* **Task requirements**
Among the lines of the records below, copy those that hold the word "size".

*** Material to process Section Begins ***

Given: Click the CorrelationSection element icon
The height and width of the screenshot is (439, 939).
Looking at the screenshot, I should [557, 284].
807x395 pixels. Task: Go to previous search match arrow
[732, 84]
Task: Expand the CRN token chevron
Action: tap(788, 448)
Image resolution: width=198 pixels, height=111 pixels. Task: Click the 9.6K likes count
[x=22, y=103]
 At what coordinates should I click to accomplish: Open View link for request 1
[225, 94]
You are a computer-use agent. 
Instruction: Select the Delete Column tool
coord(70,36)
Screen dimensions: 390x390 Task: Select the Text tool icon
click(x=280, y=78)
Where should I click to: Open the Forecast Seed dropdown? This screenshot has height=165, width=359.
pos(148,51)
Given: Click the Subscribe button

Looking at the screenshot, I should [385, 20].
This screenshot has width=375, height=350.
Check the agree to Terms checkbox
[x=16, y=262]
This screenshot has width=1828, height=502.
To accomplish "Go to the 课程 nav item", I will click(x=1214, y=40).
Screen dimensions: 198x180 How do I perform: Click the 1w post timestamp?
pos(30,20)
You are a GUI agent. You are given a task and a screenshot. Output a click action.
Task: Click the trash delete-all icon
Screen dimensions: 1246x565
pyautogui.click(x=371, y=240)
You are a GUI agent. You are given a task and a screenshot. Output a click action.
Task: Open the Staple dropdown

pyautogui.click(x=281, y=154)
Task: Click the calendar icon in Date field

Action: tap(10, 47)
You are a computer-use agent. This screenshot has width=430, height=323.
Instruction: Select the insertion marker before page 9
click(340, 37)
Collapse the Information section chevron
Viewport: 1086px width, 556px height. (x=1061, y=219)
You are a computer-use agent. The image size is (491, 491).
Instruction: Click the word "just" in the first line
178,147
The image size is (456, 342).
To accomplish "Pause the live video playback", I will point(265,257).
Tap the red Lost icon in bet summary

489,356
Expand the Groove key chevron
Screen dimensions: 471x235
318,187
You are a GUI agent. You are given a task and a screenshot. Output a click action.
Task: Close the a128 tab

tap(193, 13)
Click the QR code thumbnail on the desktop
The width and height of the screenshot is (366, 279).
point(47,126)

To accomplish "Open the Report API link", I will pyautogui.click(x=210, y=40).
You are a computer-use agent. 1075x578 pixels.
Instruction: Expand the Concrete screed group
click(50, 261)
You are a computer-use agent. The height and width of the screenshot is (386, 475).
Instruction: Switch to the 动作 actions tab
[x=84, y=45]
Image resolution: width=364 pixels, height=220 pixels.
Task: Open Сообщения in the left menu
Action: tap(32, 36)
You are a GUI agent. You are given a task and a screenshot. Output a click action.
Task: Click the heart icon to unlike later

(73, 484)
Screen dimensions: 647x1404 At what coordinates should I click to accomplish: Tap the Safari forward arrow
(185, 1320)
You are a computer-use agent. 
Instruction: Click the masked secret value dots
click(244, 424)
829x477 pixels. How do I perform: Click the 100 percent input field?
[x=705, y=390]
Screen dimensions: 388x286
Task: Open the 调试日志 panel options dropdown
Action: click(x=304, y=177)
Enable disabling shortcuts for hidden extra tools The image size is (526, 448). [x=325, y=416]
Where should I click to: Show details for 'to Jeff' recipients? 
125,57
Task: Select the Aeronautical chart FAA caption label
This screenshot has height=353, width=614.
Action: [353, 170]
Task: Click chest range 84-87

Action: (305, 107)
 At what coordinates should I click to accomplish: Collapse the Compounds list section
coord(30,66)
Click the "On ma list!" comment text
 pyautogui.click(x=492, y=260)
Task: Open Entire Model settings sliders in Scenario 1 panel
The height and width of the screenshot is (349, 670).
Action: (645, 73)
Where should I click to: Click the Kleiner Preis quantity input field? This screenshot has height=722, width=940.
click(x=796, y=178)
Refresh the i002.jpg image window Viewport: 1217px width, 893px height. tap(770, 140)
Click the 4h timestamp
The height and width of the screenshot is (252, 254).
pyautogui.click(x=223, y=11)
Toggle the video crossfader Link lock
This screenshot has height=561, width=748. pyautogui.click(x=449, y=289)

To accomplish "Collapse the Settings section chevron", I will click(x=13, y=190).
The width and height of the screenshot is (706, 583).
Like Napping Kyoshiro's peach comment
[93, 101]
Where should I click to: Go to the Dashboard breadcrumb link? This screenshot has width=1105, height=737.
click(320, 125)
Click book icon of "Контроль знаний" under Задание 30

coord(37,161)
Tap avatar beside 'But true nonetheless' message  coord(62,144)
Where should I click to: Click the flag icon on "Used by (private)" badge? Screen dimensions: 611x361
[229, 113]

*** Material to process Section Ends ***

* **Exercise result**
You are a computer-use agent. The image size is (491, 491).
The image size is (456, 342).
Enable disabling shortcuts for hidden extra tools The image size is (526, 448). [x=325, y=416]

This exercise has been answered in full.